SHORT PROBLEM>
Reproduce the material below, substituting "cog icon" for every occurrence of "gear icon" and leaving everything else unchanged.

☆ ☆ ☆ ☆ ☆ ☆ ☆

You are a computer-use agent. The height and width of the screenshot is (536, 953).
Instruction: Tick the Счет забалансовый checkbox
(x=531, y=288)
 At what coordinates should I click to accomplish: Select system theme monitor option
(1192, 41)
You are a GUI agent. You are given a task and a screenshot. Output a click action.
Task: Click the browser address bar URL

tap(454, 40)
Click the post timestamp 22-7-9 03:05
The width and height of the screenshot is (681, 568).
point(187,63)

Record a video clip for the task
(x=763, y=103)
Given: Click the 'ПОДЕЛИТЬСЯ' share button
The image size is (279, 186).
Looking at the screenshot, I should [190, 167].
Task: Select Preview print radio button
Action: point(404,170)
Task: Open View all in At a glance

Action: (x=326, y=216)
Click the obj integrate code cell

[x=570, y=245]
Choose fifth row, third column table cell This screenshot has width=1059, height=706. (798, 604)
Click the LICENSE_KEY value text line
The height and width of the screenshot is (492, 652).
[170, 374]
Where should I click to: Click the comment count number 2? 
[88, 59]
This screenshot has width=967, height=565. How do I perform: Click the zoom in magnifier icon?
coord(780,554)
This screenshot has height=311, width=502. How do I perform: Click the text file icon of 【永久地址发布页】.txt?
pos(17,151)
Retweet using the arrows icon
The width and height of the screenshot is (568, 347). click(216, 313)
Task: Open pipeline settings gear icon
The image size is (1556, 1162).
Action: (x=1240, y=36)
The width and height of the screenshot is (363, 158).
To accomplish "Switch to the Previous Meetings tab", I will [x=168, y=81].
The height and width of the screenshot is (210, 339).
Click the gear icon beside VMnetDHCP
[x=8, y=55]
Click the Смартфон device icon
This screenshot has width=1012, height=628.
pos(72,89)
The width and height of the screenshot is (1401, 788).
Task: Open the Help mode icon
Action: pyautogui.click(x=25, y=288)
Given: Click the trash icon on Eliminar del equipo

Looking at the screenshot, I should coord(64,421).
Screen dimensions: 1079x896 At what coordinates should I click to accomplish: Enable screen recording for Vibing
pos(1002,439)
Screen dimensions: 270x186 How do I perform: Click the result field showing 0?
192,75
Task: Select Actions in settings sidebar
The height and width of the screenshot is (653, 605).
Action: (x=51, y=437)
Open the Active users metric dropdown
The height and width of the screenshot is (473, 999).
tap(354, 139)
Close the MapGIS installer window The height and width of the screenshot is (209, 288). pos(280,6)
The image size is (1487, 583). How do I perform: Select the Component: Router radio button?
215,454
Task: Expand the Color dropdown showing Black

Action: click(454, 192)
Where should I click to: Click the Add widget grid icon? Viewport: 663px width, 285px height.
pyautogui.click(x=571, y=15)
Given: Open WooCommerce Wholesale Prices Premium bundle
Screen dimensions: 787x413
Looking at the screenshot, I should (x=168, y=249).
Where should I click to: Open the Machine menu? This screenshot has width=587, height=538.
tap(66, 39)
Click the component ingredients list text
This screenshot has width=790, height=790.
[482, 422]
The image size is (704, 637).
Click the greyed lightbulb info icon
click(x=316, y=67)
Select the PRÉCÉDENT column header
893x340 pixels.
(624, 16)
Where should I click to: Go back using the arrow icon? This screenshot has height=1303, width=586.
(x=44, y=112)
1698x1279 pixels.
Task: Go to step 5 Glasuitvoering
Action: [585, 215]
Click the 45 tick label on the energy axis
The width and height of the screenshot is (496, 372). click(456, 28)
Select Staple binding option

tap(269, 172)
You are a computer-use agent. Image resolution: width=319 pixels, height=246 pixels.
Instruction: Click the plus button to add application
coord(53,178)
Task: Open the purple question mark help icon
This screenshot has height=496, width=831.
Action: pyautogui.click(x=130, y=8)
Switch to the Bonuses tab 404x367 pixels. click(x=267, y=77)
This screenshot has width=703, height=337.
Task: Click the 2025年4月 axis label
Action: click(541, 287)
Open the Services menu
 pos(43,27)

☆ ☆ ☆ ☆ ☆ ☆ ☆

EXERCISE OUTPUT>
You are a computer-use agent. The height and width of the screenshot is (536, 953).
Instruction: Tick the Счет забалансовый checkbox
(x=531, y=288)
 At what coordinates should I click to accomplish: Select system theme monitor option
(1192, 41)
You are a GUI agent. You are given a task and a screenshot. Output a click action.
Task: Click the browser address bar URL

tap(454, 40)
Click the post timestamp 22-7-9 03:05
The width and height of the screenshot is (681, 568).
point(187,63)

Record a video clip for the task
(x=763, y=103)
Given: Click the 'ПОДЕЛИТЬСЯ' share button
The image size is (279, 186).
Looking at the screenshot, I should [190, 167].
Task: Select Preview print radio button
Action: point(404,170)
Task: Open View all in At a glance

Action: (x=326, y=216)
Click the obj integrate code cell

[x=570, y=245]
Choose fifth row, third column table cell This screenshot has width=1059, height=706. (798, 604)
Click the LICENSE_KEY value text line
The height and width of the screenshot is (492, 652).
[170, 374]
Where should I click to: Click the comment count number 2? 
[88, 59]
This screenshot has width=967, height=565. How do I perform: Click the zoom in magnifier icon?
coord(780,554)
This screenshot has height=311, width=502. How do I perform: Click the text file icon of 【永久地址发布页】.txt?
pos(17,151)
Retweet using the arrows icon
The width and height of the screenshot is (568, 347). click(216, 313)
Task: Open pipeline settings cog icon
The image size is (1556, 1162).
Action: (x=1240, y=36)
The width and height of the screenshot is (363, 158).
To accomplish "Switch to the Previous Meetings tab", I will [x=168, y=81].
The height and width of the screenshot is (210, 339).
Click the cog icon beside VMnetDHCP
[x=8, y=55]
Click the Смартфон device icon
This screenshot has width=1012, height=628.
pos(72,89)
The width and height of the screenshot is (1401, 788).
Task: Open the Help mode icon
Action: pyautogui.click(x=25, y=288)
Given: Click the trash icon on Eliminar del equipo

Looking at the screenshot, I should coord(64,421).
Screen dimensions: 1079x896 At what coordinates should I click to accomplish: Enable screen recording for Vibing
pos(1002,439)
Screen dimensions: 270x186 How do I perform: Click the result field showing 0?
192,75
Task: Select Actions in settings sidebar
The height and width of the screenshot is (653, 605).
Action: (x=51, y=437)
Open the Active users metric dropdown
The height and width of the screenshot is (473, 999).
tap(354, 139)
Close the MapGIS installer window The height and width of the screenshot is (209, 288). pos(280,6)
The image size is (1487, 583). How do I perform: Select the Component: Router radio button?
215,454
Task: Expand the Color dropdown showing Black

Action: click(454, 192)
Where should I click to: Click the Add widget grid icon? Viewport: 663px width, 285px height.
pyautogui.click(x=571, y=15)
Given: Open WooCommerce Wholesale Prices Premium bundle
Screen dimensions: 787x413
Looking at the screenshot, I should (x=168, y=249).
Where should I click to: Open the Machine menu? This screenshot has width=587, height=538.
tap(66, 39)
Click the component ingredients list text
This screenshot has width=790, height=790.
[482, 422]
The image size is (704, 637).
Click the greyed lightbulb info icon
click(x=316, y=67)
Select the PRÉCÉDENT column header
893x340 pixels.
(624, 16)
Where should I click to: Go back using the arrow icon? This screenshot has height=1303, width=586.
(x=44, y=112)
1698x1279 pixels.
Task: Go to step 5 Glasuitvoering
Action: [585, 215]
Click the 45 tick label on the energy axis
The width and height of the screenshot is (496, 372). click(456, 28)
Select Staple binding option

tap(269, 172)
You are a computer-use agent. Image resolution: width=319 pixels, height=246 pixels.
Instruction: Click the plus button to add application
coord(53,178)
Task: Open the purple question mark help icon
This screenshot has height=496, width=831.
Action: pyautogui.click(x=130, y=8)
Switch to the Bonuses tab 404x367 pixels. click(x=267, y=77)
This screenshot has width=703, height=337.
Task: Click the 2025年4月 axis label
Action: click(541, 287)
Open the Services menu
 pos(43,27)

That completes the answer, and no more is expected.